Lookout's 30-year-old co-founder will focus on long-term strategy and engaging with the security community.

Lookout

Having just turned 30, John Hering is hardly ripe for retirement.

But the founder of mobile security firm Lookout does think the time is right for his company to bring in a more experienced hand to lead the business. On Thursday, Lookout is announcing it has hired former Juniper Networks executive Jim Dolce as CEO.

“Taking the company to the next phase of growth is going to require a different set of skills,” Hering told Re/code in a telephone interview on Thursday.

Hering will shift to executive chairman, focusing on strategic partnerships, long-term planning and engagement with the security community. And, he insists, definitely not retiring.

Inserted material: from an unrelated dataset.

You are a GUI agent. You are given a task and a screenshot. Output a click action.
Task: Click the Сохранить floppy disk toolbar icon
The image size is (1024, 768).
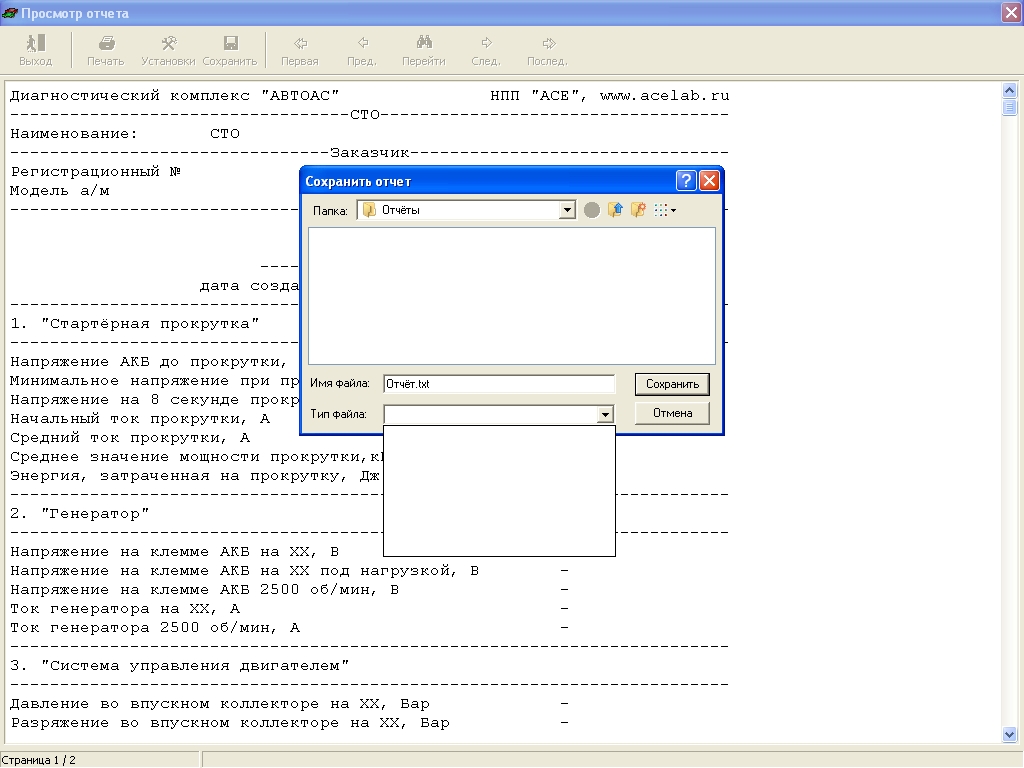coord(230,49)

It’s a pretty common move for young founders to eventually bring in “adult supervision,” though Hering said he didn’t set out to hire a replacement.

Several months ago, Hering decided that he had more than he wanted on his plate and began looking for a chief operating officer to report to him as the well-funded company started branching into new areas, including security software for businesses.

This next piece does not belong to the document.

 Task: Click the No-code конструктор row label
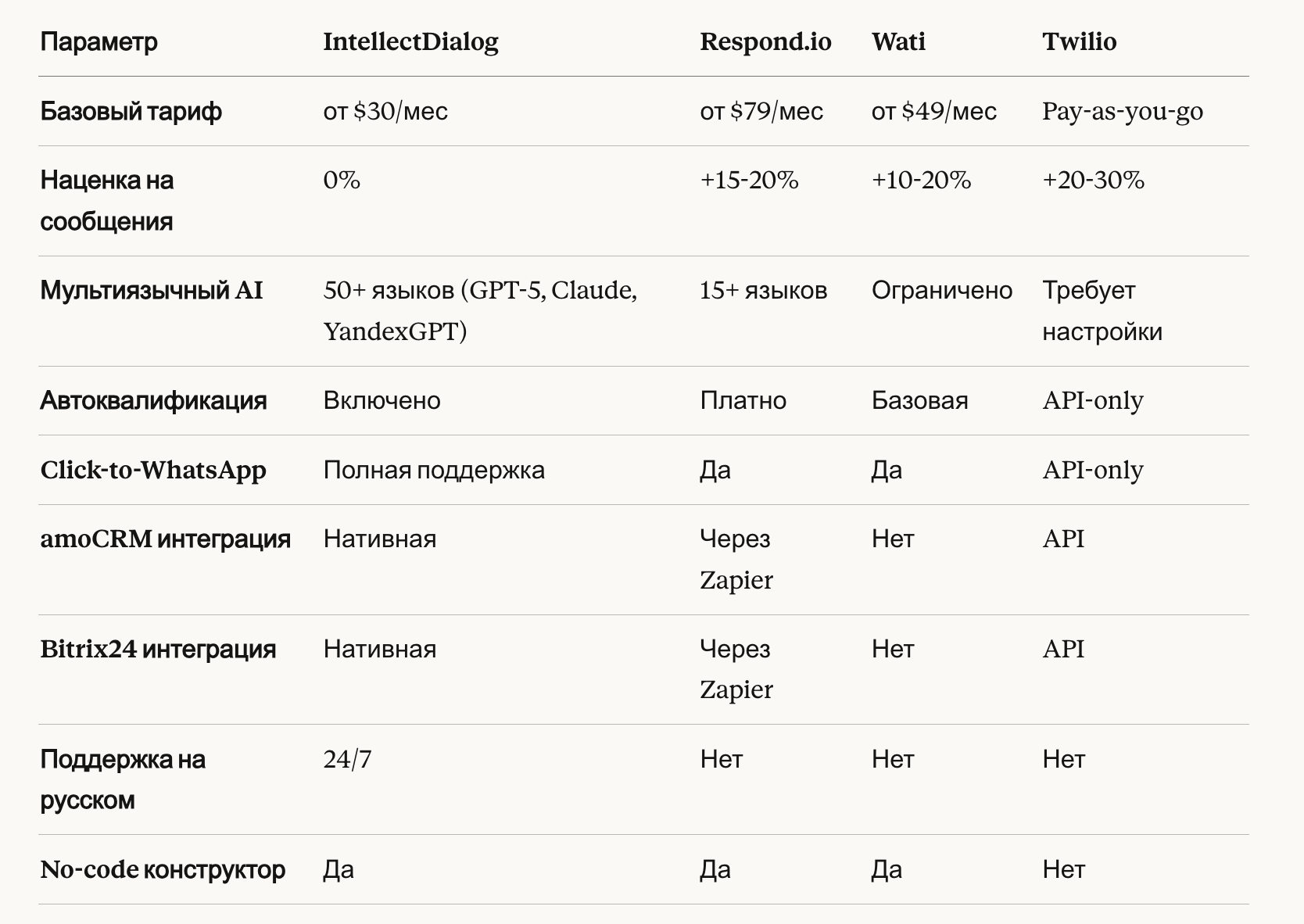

Dolce, meanwhile, didn’t set out looking for a job at Lookout. A serial entrepreneur with four of his own startups under his belt, Dolce was introduced to Hering late last year by Accel partner Ping Li. The idea was that Lookout was doing more work with carriers and perhaps Dolce could do some consulting around those issues.

At the same time, Hering said he had come to realize the company needed more than just an operations guy.

“It became clear to me we didn’t just need another executive,” Hering said. “We needed another founder.”

That’s what Hering says he hopes to have in Dolce, someone who can keep the company growing.

For his part, Dolce says it is exciting to be at a startup without having to do all that early stuff like raise initial funding and identify the business plan.

“It’s an impressive company,” Dolce said, noting it is at the intersection of some of the hottest areas in technology — mobile, security, big data and the cloud. “Any one of those would have been attractive.”